_GIVEN TASK_. Could you rename "GUI agent" to "interface agent" everywhere it appears in the data below and leave every other word unchanged?

_Records from a dataset_.
▼

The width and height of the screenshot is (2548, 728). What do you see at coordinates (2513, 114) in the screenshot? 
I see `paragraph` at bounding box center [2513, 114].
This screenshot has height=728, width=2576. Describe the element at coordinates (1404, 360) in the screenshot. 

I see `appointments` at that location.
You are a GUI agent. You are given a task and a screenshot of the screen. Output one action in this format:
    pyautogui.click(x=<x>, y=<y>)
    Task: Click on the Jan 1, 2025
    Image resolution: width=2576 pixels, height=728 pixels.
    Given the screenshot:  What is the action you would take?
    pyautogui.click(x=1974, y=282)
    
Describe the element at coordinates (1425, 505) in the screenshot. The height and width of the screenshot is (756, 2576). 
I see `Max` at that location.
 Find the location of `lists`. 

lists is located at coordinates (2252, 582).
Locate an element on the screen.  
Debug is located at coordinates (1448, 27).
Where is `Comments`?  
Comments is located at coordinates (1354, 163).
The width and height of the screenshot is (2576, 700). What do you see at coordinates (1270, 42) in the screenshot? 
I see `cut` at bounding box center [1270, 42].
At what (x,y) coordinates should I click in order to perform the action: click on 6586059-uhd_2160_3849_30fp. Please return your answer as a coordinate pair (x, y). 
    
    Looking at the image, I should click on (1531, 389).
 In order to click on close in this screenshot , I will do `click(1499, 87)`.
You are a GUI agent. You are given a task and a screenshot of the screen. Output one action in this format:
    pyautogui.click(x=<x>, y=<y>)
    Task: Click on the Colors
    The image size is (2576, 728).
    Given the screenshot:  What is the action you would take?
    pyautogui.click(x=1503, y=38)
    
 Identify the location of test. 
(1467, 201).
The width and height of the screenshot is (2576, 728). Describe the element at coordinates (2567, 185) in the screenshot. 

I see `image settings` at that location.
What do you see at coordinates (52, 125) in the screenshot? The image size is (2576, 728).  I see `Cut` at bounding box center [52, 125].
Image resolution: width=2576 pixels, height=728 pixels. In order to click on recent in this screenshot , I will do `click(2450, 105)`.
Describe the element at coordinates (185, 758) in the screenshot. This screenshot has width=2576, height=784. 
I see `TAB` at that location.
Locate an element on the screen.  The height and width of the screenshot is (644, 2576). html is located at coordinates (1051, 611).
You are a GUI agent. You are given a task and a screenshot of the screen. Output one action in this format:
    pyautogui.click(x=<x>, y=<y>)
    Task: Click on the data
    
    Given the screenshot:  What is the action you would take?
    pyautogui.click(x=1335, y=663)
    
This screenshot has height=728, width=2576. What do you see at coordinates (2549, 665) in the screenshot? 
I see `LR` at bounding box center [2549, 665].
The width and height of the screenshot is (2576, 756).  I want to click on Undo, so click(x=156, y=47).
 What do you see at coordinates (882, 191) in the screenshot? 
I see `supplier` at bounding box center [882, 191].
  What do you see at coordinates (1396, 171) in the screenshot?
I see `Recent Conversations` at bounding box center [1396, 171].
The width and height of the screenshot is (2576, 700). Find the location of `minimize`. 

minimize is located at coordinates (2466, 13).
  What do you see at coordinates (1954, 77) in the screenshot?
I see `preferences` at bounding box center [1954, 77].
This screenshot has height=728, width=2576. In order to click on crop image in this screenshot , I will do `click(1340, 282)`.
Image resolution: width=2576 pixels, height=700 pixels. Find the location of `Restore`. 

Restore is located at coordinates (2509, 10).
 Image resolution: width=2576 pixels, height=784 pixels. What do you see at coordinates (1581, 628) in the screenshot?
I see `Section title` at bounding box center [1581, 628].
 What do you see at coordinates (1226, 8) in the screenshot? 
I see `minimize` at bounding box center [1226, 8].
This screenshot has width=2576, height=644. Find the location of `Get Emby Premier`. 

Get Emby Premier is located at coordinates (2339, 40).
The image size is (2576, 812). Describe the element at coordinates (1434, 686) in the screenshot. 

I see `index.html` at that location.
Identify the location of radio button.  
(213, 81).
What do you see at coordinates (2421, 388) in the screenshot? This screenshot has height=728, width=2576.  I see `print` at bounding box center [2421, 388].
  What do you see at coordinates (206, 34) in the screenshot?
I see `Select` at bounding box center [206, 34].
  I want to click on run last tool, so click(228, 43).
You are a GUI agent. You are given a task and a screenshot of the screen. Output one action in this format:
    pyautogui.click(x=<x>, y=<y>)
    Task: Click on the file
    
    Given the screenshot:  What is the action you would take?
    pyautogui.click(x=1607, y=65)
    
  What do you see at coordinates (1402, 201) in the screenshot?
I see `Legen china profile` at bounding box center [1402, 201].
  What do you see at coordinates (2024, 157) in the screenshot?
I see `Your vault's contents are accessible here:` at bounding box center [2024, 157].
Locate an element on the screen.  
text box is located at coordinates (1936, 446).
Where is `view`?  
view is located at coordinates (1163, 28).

▲

_FULL RESPONSE_.
The width and height of the screenshot is (2548, 728). What do you see at coordinates (2513, 114) in the screenshot? 
I see `paragraph` at bounding box center [2513, 114].
This screenshot has height=728, width=2576. Describe the element at coordinates (1404, 360) in the screenshot. 

I see `appointments` at that location.
You are a interface agent. You are given a task and a screenshot of the screen. Output one action in this format:
    pyautogui.click(x=<x>, y=<y>)
    Task: Click on the Jan 1, 2025
    Image resolution: width=2576 pixels, height=728 pixels.
    Given the screenshot:  What is the action you would take?
    pyautogui.click(x=1974, y=282)
    
Describe the element at coordinates (1425, 505) in the screenshot. The height and width of the screenshot is (756, 2576). 
I see `Max` at that location.
 Find the location of `lists`. 

lists is located at coordinates (2252, 582).
Locate an element on the screen.  
Debug is located at coordinates (1448, 27).
Where is `Comments`?  
Comments is located at coordinates (1354, 163).
The width and height of the screenshot is (2576, 700). What do you see at coordinates (1270, 42) in the screenshot? 
I see `cut` at bounding box center [1270, 42].
At what (x,y) coordinates should I click in order to perform the action: click on 6586059-uhd_2160_3849_30fp. Please return your answer as a coordinate pair (x, y). 
    
    Looking at the image, I should click on (1531, 389).
 In order to click on close in this screenshot , I will do `click(1499, 87)`.
You are a interface agent. You are given a task and a screenshot of the screen. Output one action in this format:
    pyautogui.click(x=<x>, y=<y>)
    Task: Click on the Colors
    The image size is (2576, 728).
    Given the screenshot:  What is the action you would take?
    pyautogui.click(x=1503, y=38)
    
 Identify the location of test. 
(1467, 201).
The width and height of the screenshot is (2576, 728). Describe the element at coordinates (2567, 185) in the screenshot. 

I see `image settings` at that location.
What do you see at coordinates (52, 125) in the screenshot? The image size is (2576, 728).  I see `Cut` at bounding box center [52, 125].
Image resolution: width=2576 pixels, height=728 pixels. In order to click on recent in this screenshot , I will do `click(2450, 105)`.
Describe the element at coordinates (185, 758) in the screenshot. This screenshot has width=2576, height=784. 
I see `TAB` at that location.
Locate an element on the screen.  The height and width of the screenshot is (644, 2576). html is located at coordinates (1051, 611).
You are a interface agent. You are given a task and a screenshot of the screen. Output one action in this format:
    pyautogui.click(x=<x>, y=<y>)
    Task: Click on the data
    
    Given the screenshot:  What is the action you would take?
    pyautogui.click(x=1335, y=663)
    
This screenshot has height=728, width=2576. What do you see at coordinates (2549, 665) in the screenshot? 
I see `LR` at bounding box center [2549, 665].
The width and height of the screenshot is (2576, 756).  I want to click on Undo, so click(x=156, y=47).
 What do you see at coordinates (882, 191) in the screenshot? 
I see `supplier` at bounding box center [882, 191].
  What do you see at coordinates (1396, 171) in the screenshot?
I see `Recent Conversations` at bounding box center [1396, 171].
The width and height of the screenshot is (2576, 700). Find the location of `minimize`. 

minimize is located at coordinates (2466, 13).
  What do you see at coordinates (1954, 77) in the screenshot?
I see `preferences` at bounding box center [1954, 77].
This screenshot has height=728, width=2576. In order to click on crop image in this screenshot , I will do `click(1340, 282)`.
Image resolution: width=2576 pixels, height=700 pixels. Find the location of `Restore`. 

Restore is located at coordinates (2509, 10).
 Image resolution: width=2576 pixels, height=784 pixels. What do you see at coordinates (1581, 628) in the screenshot?
I see `Section title` at bounding box center [1581, 628].
 What do you see at coordinates (1226, 8) in the screenshot? 
I see `minimize` at bounding box center [1226, 8].
This screenshot has width=2576, height=644. Find the location of `Get Emby Premier`. 

Get Emby Premier is located at coordinates (2339, 40).
The image size is (2576, 812). Describe the element at coordinates (1434, 686) in the screenshot. 

I see `index.html` at that location.
Identify the location of radio button.  
(213, 81).
What do you see at coordinates (2421, 388) in the screenshot? This screenshot has height=728, width=2576.  I see `print` at bounding box center [2421, 388].
  What do you see at coordinates (206, 34) in the screenshot?
I see `Select` at bounding box center [206, 34].
  I want to click on run last tool, so click(228, 43).
You are a interface agent. You are given a task and a screenshot of the screen. Output one action in this format:
    pyautogui.click(x=<x>, y=<y>)
    Task: Click on the file
    
    Given the screenshot:  What is the action you would take?
    pyautogui.click(x=1607, y=65)
    
  What do you see at coordinates (1402, 201) in the screenshot?
I see `Legen china profile` at bounding box center [1402, 201].
  What do you see at coordinates (2024, 157) in the screenshot?
I see `Your vault's contents are accessible here:` at bounding box center [2024, 157].
Locate an element on the screen.  
text box is located at coordinates (1936, 446).
Where is `view`?  
view is located at coordinates (1163, 28).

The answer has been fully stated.